What the task asks » Print the listing below only from the line that has "Screen dimensions: 1136x768" through the line that has "Task: Open Consensus bot in Discord", exactly, and drop any picture.
---------- Dataset records ----------
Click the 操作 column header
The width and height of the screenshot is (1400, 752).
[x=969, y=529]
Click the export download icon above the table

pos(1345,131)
----------
---------- Dataset records ----------
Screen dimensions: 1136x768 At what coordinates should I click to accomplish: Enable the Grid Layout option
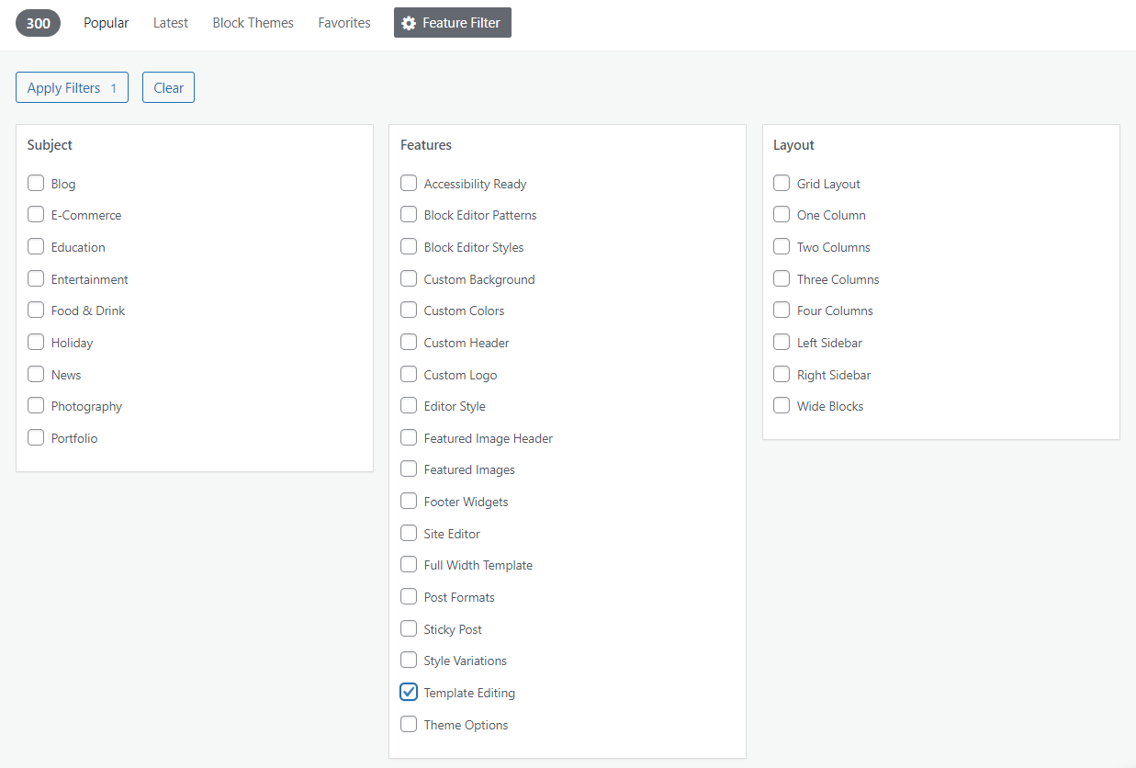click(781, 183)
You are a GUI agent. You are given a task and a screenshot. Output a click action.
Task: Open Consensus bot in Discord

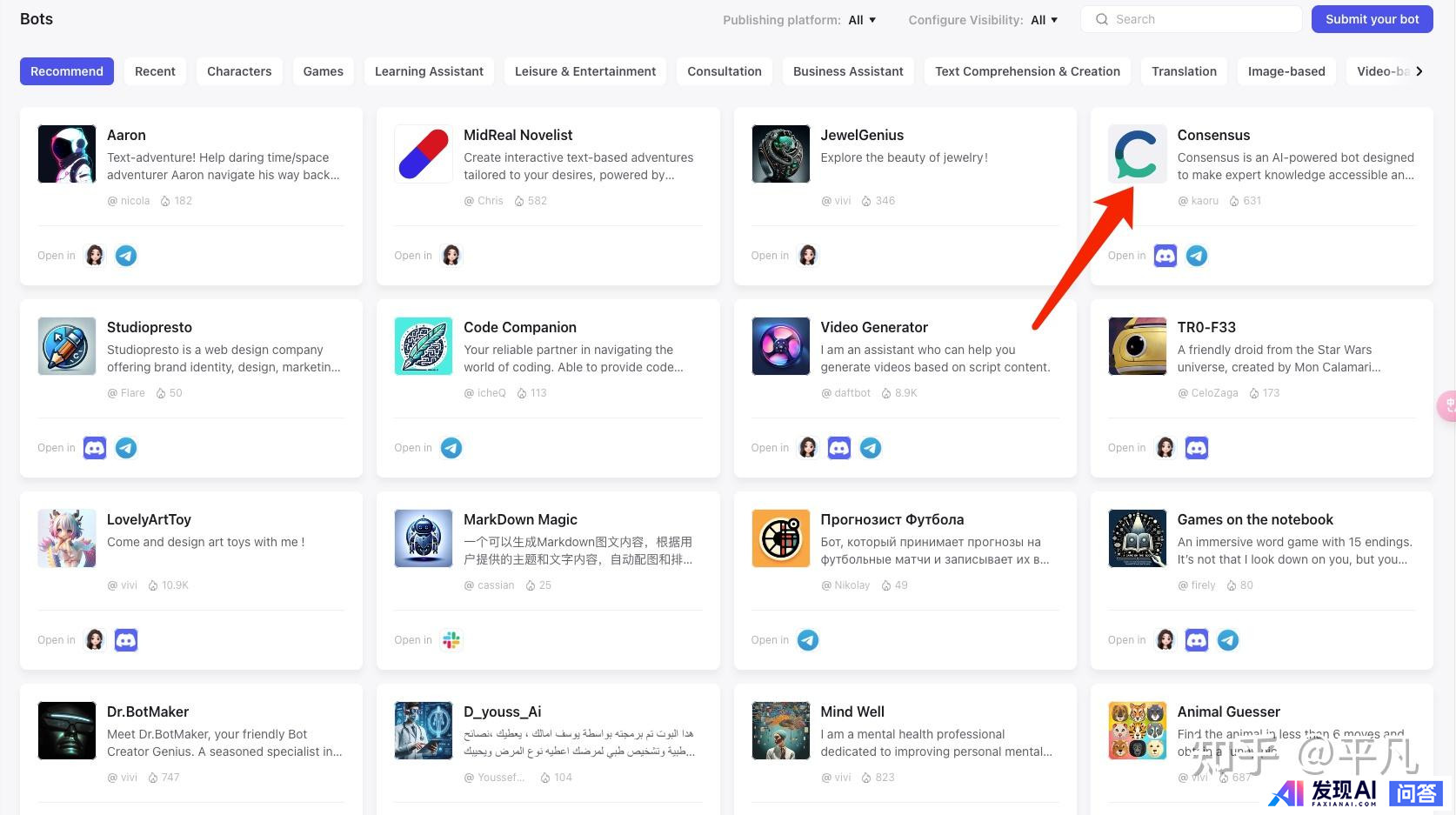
----------
---------- Dataset records ----------
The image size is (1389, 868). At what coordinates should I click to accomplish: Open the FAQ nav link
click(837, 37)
----------
Exercise output »
Screen dimensions: 1136x768 At what coordinates should I click to accomplish: Enable the Grid Layout option
click(781, 183)
You are a GUI agent. You are given a task and a screenshot. Output a click action.
Task: Open Consensus bot in Discord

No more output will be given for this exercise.